An impressive flotilla of old-fashioned wooden skiff boats adorned with Royal flags has made its way up the Thames from Windsor bridge to carry out the annual Royal Swan Upping.

The Upping is the official process of counting the swan flock on the Thames in an attempt to help conserve the population. Following an outbreak of avian flu earlier in 2018, the Upping was seen as particularly important this year.

Speaking to the Windsor Express, David Barber, the Queen’s official swan marker, who was in charge of this year’s Upping, said: “It’s been the first time it really hit the Thames hard and it was very, very difficult to deal with in Windsor.”

However, the official count found some 200 birds were still living in the area, much to the relief of conservationists.

The Royal Swan Upping has been taking place for centuries and has its roots in the Middle Ages when the Royal Family declared that all ‘unmarked’ swans in open waters belonged to them. During that period swans were seen as a prized delicacy.

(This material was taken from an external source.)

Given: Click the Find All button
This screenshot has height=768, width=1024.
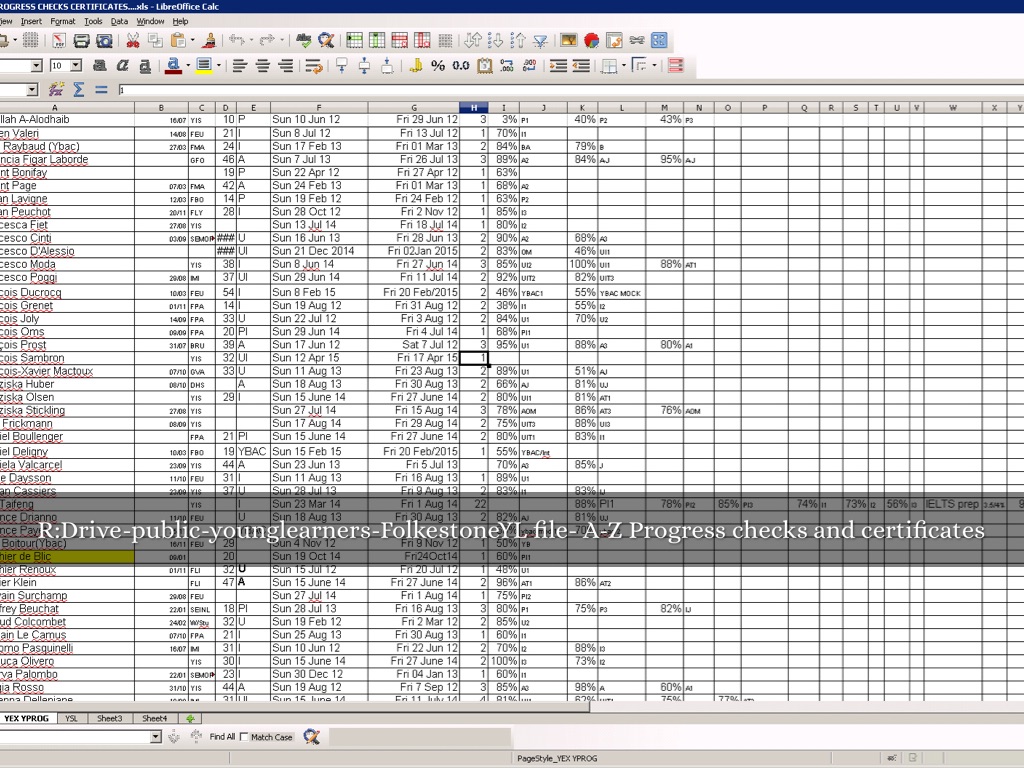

The event takes place for five days each summer and begins on the third Monday of July.

These days the practise is very much about conservation and each swan identified in the Upping, which happens between Marlow and Cookham, is weighed and checked over for illness.

The Royals still play an active part in the Upping, with Princess Anne getting involved this year by observing the annual swan census in Marlow.